Gestern konnten die Bonner Innenstadt-Apotheker aufatmen: Sie haben sich das Recht erkämpft, auch nachmittags durch den Großhandel beliefert werden zu können. Die Entscheidung der Stadt kam einem spontanen Sinneswandel gleich, denn nach dem Runden Tisch am Dienstag war zunächst noch alles offen. Eigentlich wollte der Stadtrat erst am 4. September entscheiden, doch dann ging alles sehr schnell.

„Das Hauptargument war, dass wir einen Versorgungsauftrag haben, der im Gesetz verankert ist“, sagt Dr.

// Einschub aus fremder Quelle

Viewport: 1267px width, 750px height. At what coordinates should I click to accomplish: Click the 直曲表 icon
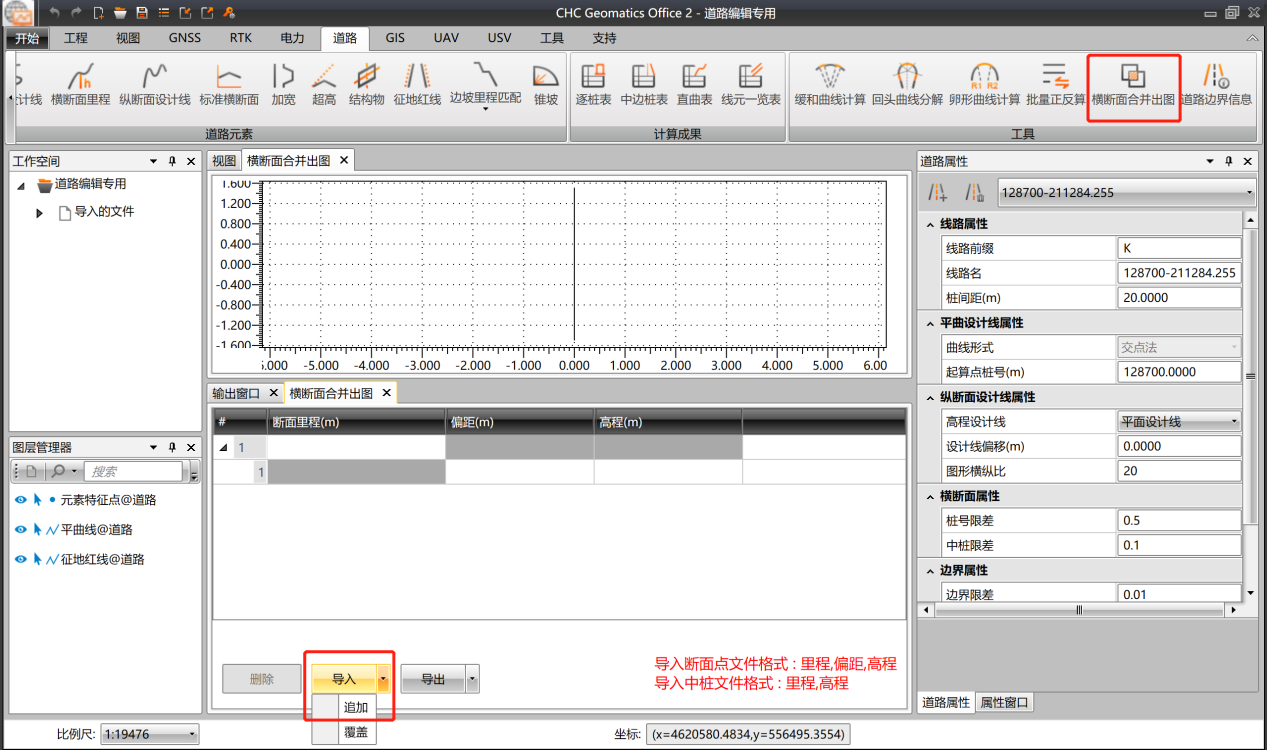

Alexandra Raasch, Inhaberin der Münster-Apotheke. „Wenn man uns die Belieferung am Nachmittag versagt, werden wir in die Situation gebracht, gegen das Gesetz zu verstoßen.“ Das sei der Stadt zuvor nicht klar gewesen.

Für die Stadtverwaltung seien die Apotheken Geschäfte wie alle anderen gewesen. Zwischen Arzneimittel und Markenjeans hätten die Politiker keinen Unterschied gemacht. „Die Apotheken waren wegen der besonders häufigen Belieferung sogar unter besonderem Beschuss“, so Raasch.

Die Transportlogistiker führten an, dass die Ware temperaturempflindlich sei und sie nicht gewährleisten könnten, dass die Medikamente stets ordentlich temperiert seien, wenn die Fahrer durch die Fußgängerzone laufen müssten. Auch das Argument, dass eine Belieferung mit Betäubungsmitteln quer durch die Fußgängerzone Überfälle provoziere, überzeugte die Stadt.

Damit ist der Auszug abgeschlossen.